One-Click E-Business Suite Cloning on AWS Using Systems Manager

Cloning an Oracle E-Business Suite system is a complicated process, and depending on the environment topology, it can involve various steps to accomplish the task.

Partial automation of the E-Business Suite cloning procedure is often done with local scripts. In this post, I’ll explain how to use Systems Manager (SSM) in AWS to orchestrate and execute the cloning procedure without logging on to your servers.

Before we start, there are a few assumptions:

• You have a basic understanding of AWS Systems Manager and its documents.
• Your Oracle E-Business Suite environment runs in AWS Cloud.
• This is not a new system setup, but a cloning process of E-Business Suite applications and databases.
• Security, networking, storage, compute and IAM fundamentals are already established in AWS.
• Underlying cloning scripts should have been set up and verified as working.
• Systems Manager agent is already installed and running on the target EC2 servers.
• Necessary IAM roles are granted e.g.

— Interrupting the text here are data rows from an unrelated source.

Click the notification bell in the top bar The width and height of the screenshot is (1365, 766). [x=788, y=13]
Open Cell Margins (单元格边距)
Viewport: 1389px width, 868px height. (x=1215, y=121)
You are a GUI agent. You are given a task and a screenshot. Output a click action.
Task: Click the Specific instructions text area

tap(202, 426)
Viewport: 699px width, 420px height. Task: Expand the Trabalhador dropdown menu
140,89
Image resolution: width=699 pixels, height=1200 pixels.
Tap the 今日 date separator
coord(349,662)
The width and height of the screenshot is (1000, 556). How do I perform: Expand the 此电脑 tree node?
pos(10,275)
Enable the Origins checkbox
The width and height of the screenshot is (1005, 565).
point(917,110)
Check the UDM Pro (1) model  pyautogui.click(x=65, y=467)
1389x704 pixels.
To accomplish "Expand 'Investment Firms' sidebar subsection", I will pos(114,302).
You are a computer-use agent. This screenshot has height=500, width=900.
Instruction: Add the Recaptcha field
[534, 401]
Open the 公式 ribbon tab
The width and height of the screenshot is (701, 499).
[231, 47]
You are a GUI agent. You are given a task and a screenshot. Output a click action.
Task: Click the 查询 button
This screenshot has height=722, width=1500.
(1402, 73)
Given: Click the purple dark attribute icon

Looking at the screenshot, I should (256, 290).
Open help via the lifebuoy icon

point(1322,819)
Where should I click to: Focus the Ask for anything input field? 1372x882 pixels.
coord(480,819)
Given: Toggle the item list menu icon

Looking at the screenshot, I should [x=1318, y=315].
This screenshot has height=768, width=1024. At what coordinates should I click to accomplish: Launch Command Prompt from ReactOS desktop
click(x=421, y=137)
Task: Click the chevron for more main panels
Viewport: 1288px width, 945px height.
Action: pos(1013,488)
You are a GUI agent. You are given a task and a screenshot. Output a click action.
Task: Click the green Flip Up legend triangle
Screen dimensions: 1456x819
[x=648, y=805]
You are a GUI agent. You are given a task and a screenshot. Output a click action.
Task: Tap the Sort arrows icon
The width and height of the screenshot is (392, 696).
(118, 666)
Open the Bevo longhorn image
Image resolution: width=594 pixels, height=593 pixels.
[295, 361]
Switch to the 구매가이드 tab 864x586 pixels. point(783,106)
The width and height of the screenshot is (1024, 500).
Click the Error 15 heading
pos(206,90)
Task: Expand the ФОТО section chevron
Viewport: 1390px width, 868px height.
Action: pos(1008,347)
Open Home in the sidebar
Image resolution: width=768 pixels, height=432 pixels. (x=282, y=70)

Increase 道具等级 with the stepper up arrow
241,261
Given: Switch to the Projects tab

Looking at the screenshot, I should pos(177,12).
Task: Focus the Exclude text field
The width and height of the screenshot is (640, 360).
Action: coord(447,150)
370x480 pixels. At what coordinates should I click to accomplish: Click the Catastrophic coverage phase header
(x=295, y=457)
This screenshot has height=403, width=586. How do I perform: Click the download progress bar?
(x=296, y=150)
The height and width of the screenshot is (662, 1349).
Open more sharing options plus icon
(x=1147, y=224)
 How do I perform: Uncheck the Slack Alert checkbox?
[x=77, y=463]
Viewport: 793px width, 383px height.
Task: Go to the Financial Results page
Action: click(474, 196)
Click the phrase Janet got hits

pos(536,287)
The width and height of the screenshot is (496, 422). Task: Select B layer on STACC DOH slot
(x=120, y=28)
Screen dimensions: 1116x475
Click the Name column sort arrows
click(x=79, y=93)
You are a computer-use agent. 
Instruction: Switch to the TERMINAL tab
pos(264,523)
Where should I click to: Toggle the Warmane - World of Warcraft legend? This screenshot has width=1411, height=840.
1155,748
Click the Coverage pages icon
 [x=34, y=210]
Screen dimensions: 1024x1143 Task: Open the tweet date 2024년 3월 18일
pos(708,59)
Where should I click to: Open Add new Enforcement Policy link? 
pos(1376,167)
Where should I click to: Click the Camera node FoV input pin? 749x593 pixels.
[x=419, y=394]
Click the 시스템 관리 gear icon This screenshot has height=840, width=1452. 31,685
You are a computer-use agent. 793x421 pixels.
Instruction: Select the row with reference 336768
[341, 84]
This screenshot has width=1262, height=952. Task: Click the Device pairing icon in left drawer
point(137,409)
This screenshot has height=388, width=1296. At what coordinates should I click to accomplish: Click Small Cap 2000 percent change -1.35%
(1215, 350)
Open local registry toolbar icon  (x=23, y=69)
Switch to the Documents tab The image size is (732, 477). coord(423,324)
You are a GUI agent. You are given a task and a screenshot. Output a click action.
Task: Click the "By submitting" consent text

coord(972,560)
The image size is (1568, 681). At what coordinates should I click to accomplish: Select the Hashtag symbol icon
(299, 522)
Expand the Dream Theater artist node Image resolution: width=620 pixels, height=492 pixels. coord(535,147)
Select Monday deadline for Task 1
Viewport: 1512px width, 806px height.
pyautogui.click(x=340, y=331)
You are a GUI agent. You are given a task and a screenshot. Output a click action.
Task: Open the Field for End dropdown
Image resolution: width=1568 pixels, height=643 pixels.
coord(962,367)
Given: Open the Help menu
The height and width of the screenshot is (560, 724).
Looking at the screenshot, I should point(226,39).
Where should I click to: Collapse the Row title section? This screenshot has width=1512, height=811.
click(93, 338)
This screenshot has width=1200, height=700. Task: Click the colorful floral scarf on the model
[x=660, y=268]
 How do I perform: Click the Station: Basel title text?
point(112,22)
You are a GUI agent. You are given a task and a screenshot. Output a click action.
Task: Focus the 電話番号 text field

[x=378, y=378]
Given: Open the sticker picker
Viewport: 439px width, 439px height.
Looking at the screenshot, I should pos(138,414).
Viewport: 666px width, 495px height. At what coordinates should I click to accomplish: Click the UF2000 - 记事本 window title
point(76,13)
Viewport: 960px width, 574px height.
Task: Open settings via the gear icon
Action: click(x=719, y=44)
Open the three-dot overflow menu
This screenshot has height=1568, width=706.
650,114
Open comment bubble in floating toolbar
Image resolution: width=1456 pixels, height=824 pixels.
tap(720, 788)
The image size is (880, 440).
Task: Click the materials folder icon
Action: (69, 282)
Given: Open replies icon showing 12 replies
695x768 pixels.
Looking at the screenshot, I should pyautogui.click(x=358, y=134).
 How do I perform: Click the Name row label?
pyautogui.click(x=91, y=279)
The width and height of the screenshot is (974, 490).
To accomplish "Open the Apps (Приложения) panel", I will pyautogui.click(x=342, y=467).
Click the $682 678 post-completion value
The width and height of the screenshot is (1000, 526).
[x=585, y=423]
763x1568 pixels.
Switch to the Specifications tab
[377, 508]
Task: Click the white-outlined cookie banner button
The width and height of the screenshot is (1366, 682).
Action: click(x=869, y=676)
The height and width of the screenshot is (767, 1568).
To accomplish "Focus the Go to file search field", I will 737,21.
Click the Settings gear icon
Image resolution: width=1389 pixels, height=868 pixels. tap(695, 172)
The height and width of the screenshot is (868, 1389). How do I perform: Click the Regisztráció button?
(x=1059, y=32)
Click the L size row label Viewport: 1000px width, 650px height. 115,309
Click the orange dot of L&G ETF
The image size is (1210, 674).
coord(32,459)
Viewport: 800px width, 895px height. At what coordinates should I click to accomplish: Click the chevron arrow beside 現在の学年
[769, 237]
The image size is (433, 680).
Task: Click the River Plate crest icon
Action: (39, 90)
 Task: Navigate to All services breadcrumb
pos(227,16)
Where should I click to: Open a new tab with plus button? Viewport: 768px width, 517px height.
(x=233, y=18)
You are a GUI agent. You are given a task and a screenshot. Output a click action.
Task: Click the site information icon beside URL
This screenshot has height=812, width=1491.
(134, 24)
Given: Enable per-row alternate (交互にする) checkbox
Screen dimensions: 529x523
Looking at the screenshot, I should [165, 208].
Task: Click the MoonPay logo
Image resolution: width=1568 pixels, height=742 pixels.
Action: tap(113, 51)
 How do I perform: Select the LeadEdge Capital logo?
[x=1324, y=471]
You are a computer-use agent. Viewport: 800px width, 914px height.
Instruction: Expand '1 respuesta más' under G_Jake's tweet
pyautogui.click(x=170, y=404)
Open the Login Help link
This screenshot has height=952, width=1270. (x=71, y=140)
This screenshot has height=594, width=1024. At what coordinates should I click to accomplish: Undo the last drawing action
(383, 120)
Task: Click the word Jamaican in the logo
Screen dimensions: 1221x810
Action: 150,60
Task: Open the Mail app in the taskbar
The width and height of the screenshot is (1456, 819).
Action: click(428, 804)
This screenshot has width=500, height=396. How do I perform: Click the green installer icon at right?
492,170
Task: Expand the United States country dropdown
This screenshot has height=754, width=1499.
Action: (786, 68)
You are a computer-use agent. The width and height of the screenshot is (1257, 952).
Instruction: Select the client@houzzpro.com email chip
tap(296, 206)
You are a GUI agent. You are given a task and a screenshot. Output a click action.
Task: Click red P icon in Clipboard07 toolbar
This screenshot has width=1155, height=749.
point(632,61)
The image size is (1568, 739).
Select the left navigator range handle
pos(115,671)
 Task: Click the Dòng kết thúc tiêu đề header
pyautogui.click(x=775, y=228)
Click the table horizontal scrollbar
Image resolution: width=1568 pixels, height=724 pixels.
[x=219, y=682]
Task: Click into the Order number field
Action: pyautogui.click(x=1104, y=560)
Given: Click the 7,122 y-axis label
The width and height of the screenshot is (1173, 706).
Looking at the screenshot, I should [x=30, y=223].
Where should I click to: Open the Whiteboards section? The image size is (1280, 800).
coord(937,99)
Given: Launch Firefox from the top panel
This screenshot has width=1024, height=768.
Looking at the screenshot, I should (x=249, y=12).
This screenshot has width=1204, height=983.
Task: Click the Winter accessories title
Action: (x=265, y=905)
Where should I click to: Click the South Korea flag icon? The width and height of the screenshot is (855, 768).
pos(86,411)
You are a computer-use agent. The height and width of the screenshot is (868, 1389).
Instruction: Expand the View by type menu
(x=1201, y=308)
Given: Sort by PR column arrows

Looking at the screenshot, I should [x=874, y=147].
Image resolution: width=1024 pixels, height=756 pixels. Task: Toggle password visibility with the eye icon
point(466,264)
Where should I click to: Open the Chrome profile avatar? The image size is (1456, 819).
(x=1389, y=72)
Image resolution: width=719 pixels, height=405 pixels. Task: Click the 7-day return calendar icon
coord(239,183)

S3 roles, SSM roles.

Basic E-Business Suite cloning workflow

Following is a basic E-Business Suite cloning workflow:

1. Log on to the source app server and run adpreclone.
2. Initiate tar/zip backup of app tier.
3. Log on to the source DB server and  run adpreclone.
4. Initiate tar/zip backup of DB Oracle home and rman backup.
5. Transfer artifacts from the source application server to the target application server.
6. Transfer artifacts from the source database server to the target database server.
7. Shut down the target application.
8. Shut down the target database.
9. Setup Oracle Home software and create the database on target Database server
10. Set-up application by running adcfgclone on target application server
11. Post clone steps
12. Sanity Testing

As you can see, the entire process can entail logging on to different servers and running a bunch of commands to create the clone environment.

It’s possible to accomplish the entire cloning task in the following steps by using AWS SSM:

1. Log  on to the AWS console.
2. Execute the “Clone Automation Runbook” in Systems Manager(SSM).
3. Monitor  the process and optionally look at clone log files in AWS console or S3.
4. Perform sanity testing.

That’s it. Four steps instead of twelve, and we didn’t even log on to the servers.

Sounds too good to be true? Keep reading on to find out.

A brief overview of AWS Systems Manager (SSM)

Please remember that this is just an overview of SSM with context to this blog. There are a myriad of options and functionalities available with SSM. You can find more information about AWS Systems Manager in the AWS official documentation.

The systems manager is an AWS cloud-native tool that provides an option to run commands on EC2 instances without logging on to them.

It requires an agent to be installed on the EC2 servers and necessary IAM privileges and roles to be granted.

The interesting bit about the systems manager is that it provides automation orchestration via its documents, known as Run Command documents, Automation Runbooks, etc.

The Run Command document is what is used to run commands on the EC2 instances without logging on to them. You can create a run command document, as an example, to download a script from S3 and run it on your EC2 instance. This document, when executed, will ask for inputs such as ec2 instance-id, output storage options, SNS notifications options, etc.

You can also assemble related run command documents to run in an orchestrated workflow fashion using the Automation runbook.

Automation runbooks

The Automation runbook is where all the inputs required for a Run Command document are nested in as input values. Once set up properly, it provides an interface to run the Run Command document without any manual intervention. These runbooks can also provide numerous functionalities like Branched workflows, Approvals, etc. For the purpose of this post, we’ll discuss only a few related options here.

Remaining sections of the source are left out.